If you follow me on twitter you’ll probably know I’m very opinionated and more than happy to discuss (some would say argue or troll) my opinions. I indent with spaces, Lea Verou indents with tabs. Lea has blogged about her reasons why she thinks that tabs are superior. I’m going to provide my opposing opinion and then tell you why neither of our opinions should really matter anyway.

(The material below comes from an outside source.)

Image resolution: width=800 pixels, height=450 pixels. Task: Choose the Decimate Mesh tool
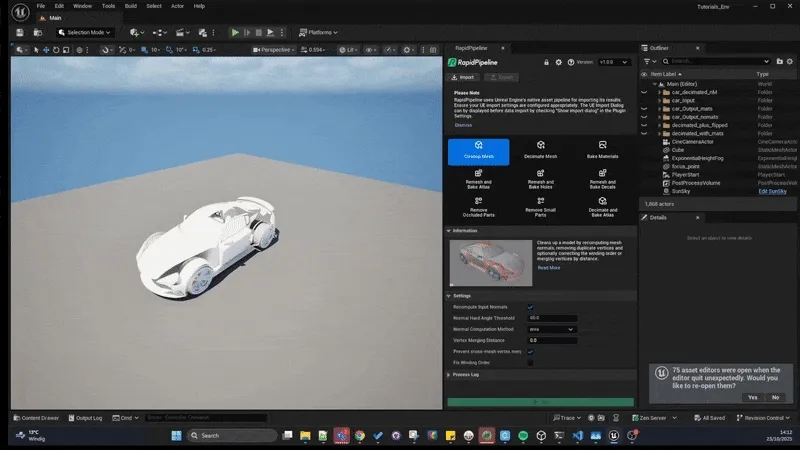541,150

Whitespace shouldn’t matter

There’s really no excuse not to be using at least basic build tools. There are so many great tools like SASS, LESS, Yui-Compressor, Google Closure Compiler, etc. Your first intention should be to write code that is easy to maintain, by both yourself and others. Then you can convert to a format that is better for machines. If you can’t use build tools the gzipped difference between spaces and tabs will be insignificant anyway.

Tabs can be personalised

The width of a tab character can be adjusted per editor. This may sound like a major advantage but the reality is that it means that you can’t use tabs for alignment. You have to mix tabs for indentation and spaces for alignment. If tabs are used for an alignment, personalisation throws alignment out. Needing to use a different strategy for indentation and alignment is a hack.

Tabs are easy to select

It’s true, tabs are easy to select. But you have to ask yourself, why would you need to? Assume for some reason you want to select all indents and double them or convert them to spaces. That would mean you’re probably just trying to force somebody else’s code to fit your preference. Maybe it’s time to give up on that personal preference.

There’s a better way

As I said, I’m very opinionated and not only do I have an opinion about why I prefer spaces over tabs, I have also historically had an opinion about how many spaces to use as well as a bunch of other formatting preferences. But I invalidated my own opinions and (grudgingly) gave up my personal preferences for the greater good. The greater good. (Film reference bonus points)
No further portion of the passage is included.